WORK INSTRUCTION: Restate exactly the lines below, from the one containing "You are a computer-use agent." through the final line, and leave out the pictures.

SUPPLIED MATERIAL:
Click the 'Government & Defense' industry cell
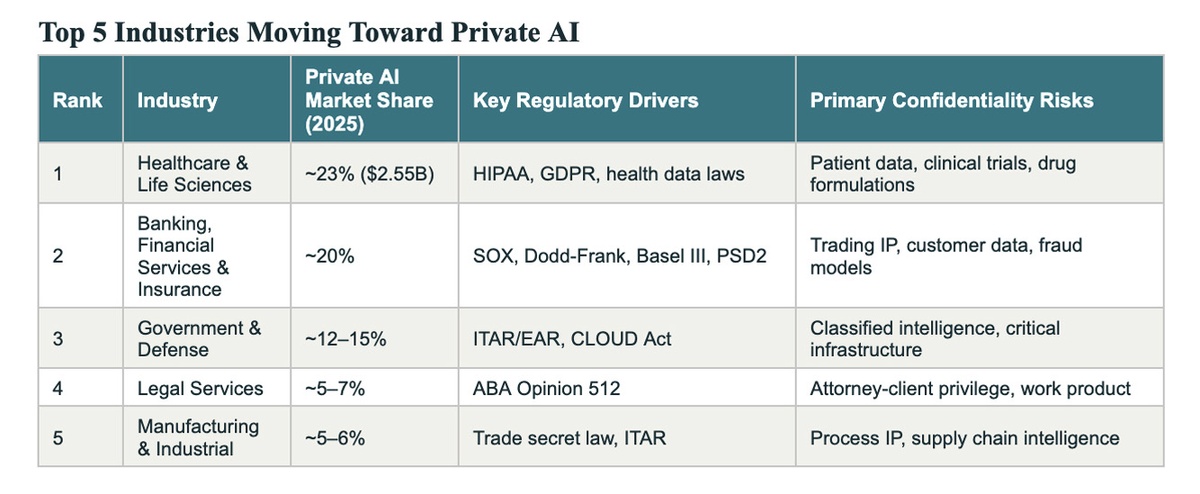Screen dimensions: 1200x494 coord(199,339)
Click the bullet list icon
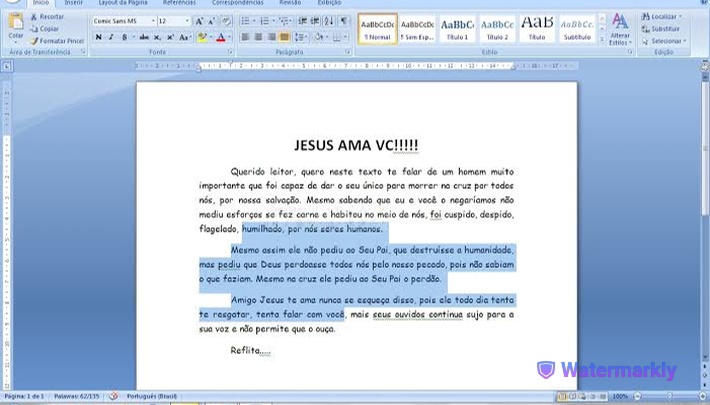The height and width of the screenshot is (405, 710). click(x=245, y=21)
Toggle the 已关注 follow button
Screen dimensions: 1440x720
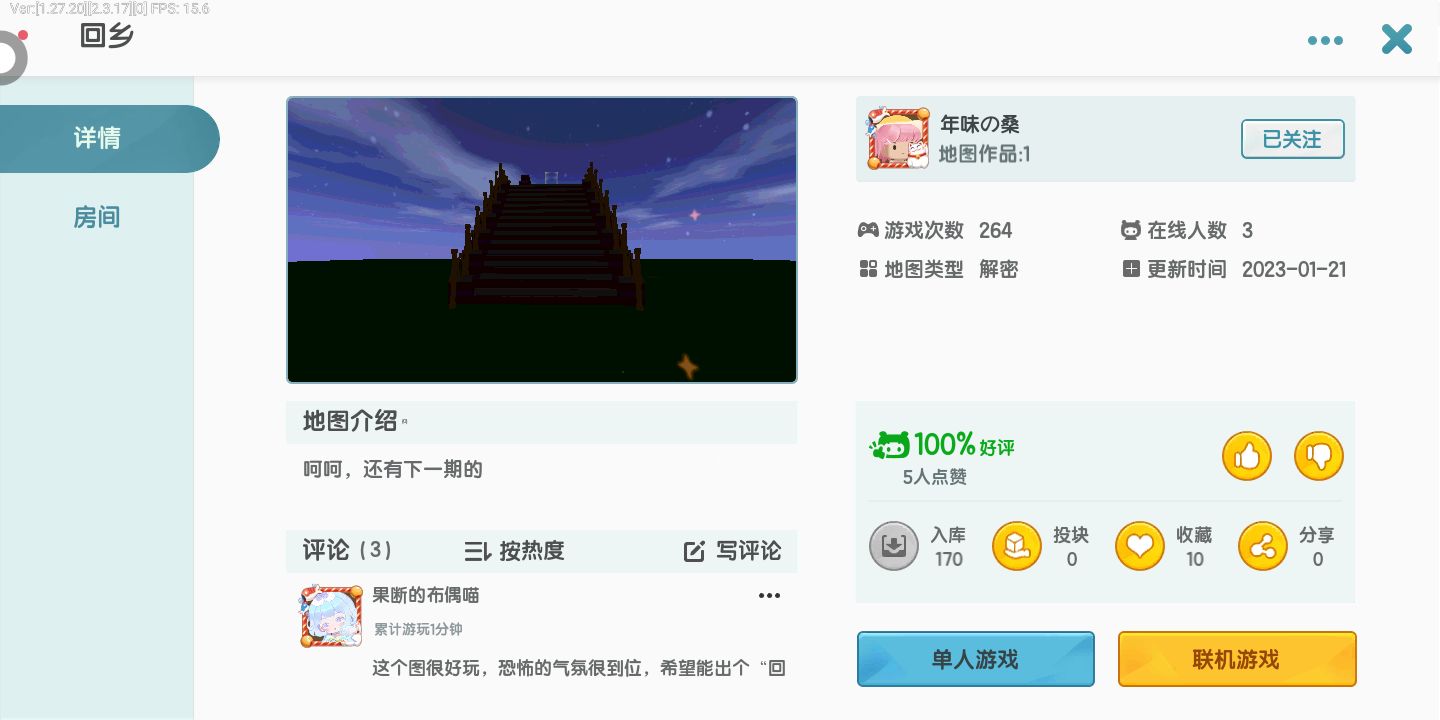(x=1293, y=140)
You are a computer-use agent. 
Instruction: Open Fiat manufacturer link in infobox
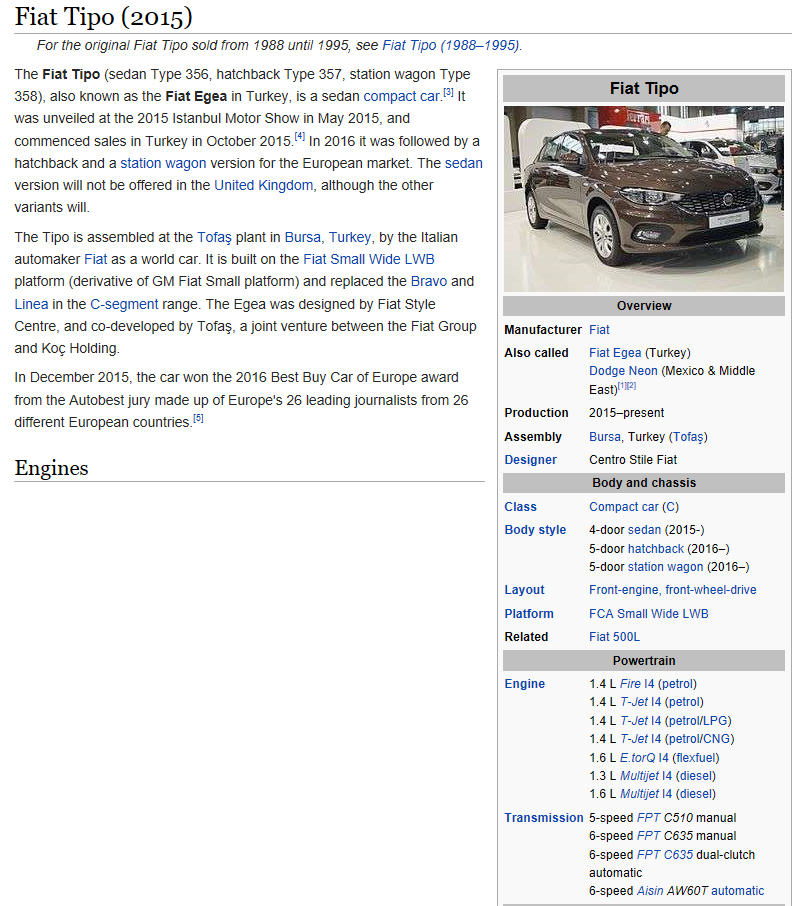point(599,330)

RESPONSE FOR THIS EXERCISE:
You are a computer-use agent. 
Instruction: Open Fiat manufacturer link in infobox
point(599,330)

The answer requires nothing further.